Se você já trabalhou com caixas de trabalho para semicondutores, sabe bem dos desafios envolvidos. É preciso que o interior da caixa fique quente para que o processo funcione, mas os aquecedores tradicionais só conseguem aquecer o ar ao redor. O resultado? As paredes internas ficam extremamente quentes. Isso é um pesadelo para quem precisa entrar na caixa, e também pode danificar os sensores utilizados no processo.

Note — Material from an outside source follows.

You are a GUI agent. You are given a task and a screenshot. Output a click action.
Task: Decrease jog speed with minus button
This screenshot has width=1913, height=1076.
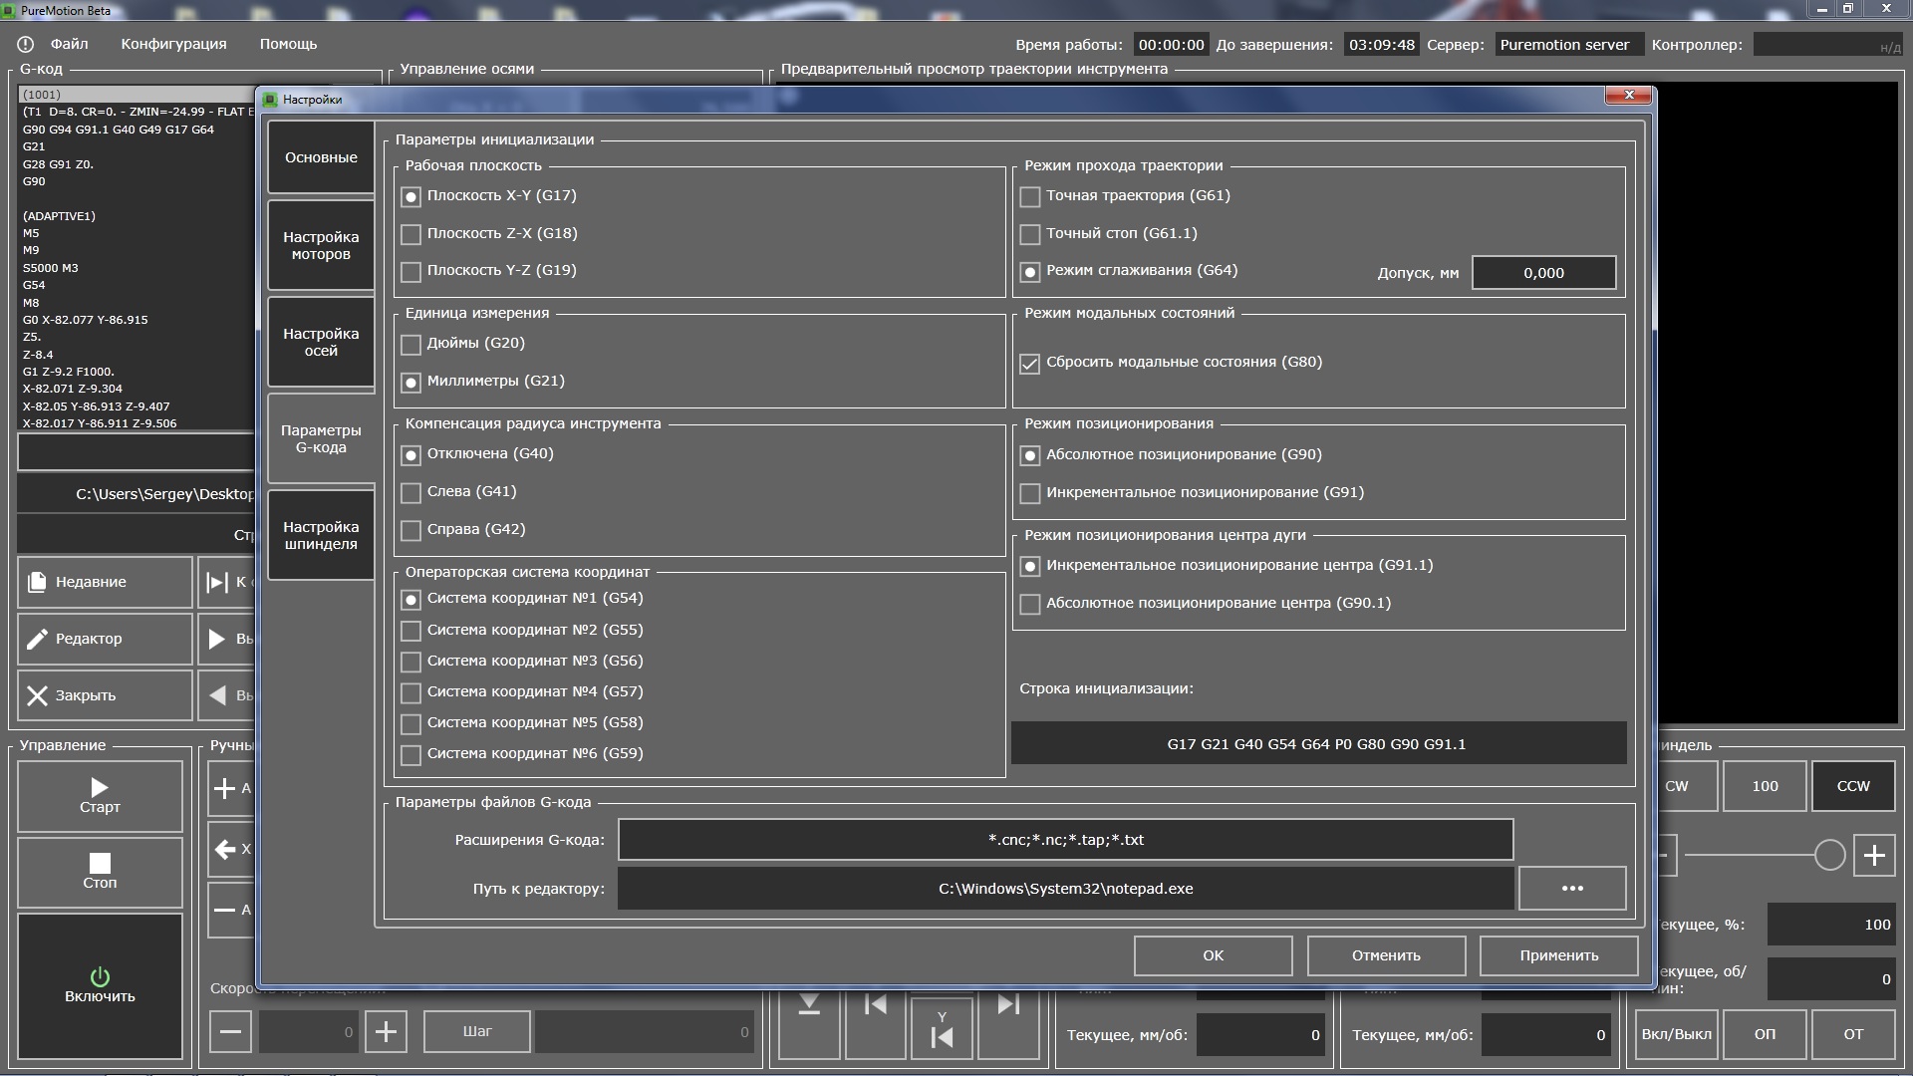pyautogui.click(x=230, y=1031)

Descobrimos uma maneira melhor: o aquecimento por infravermelho direcional. O truque é o seguinte: em vez de tentar aquecer o ar, as lâmpadas de infravermelho emitem energia em linha reta. A energia vai diretamente para a peça a ser tratada. O ar e as paredes da caixa são praticamente ignorados. Assim, você obtém o calor intenso exatamente onde é necessário, enquanto o resto da caixa permanece frio. Não há mais risco de alguém se queimar ao tocar nas paredes do equipamento.
Gastamos muito tempo selecionando a correta faixa de comprimento de onda – geralmente optamos pelo infravermelho de onda curta. Isso garante que a energia atinja efetivamente o material desejado, em vez de ser refletida pelas paredes de aço inoxidável. Dessa forma, evita-se o problema das paredes superquentes.
Mas veja: não é uma solução perfeita para todos os cenários. Como o calor é concentrado, existem gradientes térmicos significativos. Se a peça tiver uma forma estranha, haverá áreas frias. Não basta colocar essas lâmpadas em qualquer lugar; é preciso posicionar-as com precisão.
E uma observação importante sobre a potência: os elementos de infravermelho de alta potência consomem muita energia. Se seus cabos ou controladores não forem adequados, você acabará danificando os relés.
Mesmo assim, quando tudo está configurado corretamente, é uma solução excelente. Você consegue acelerar o processo, mantê-lo estável, e as paredes da caixa continuam frias ao toque. Isso torna todo o espaço de trabalho muito mais seguro.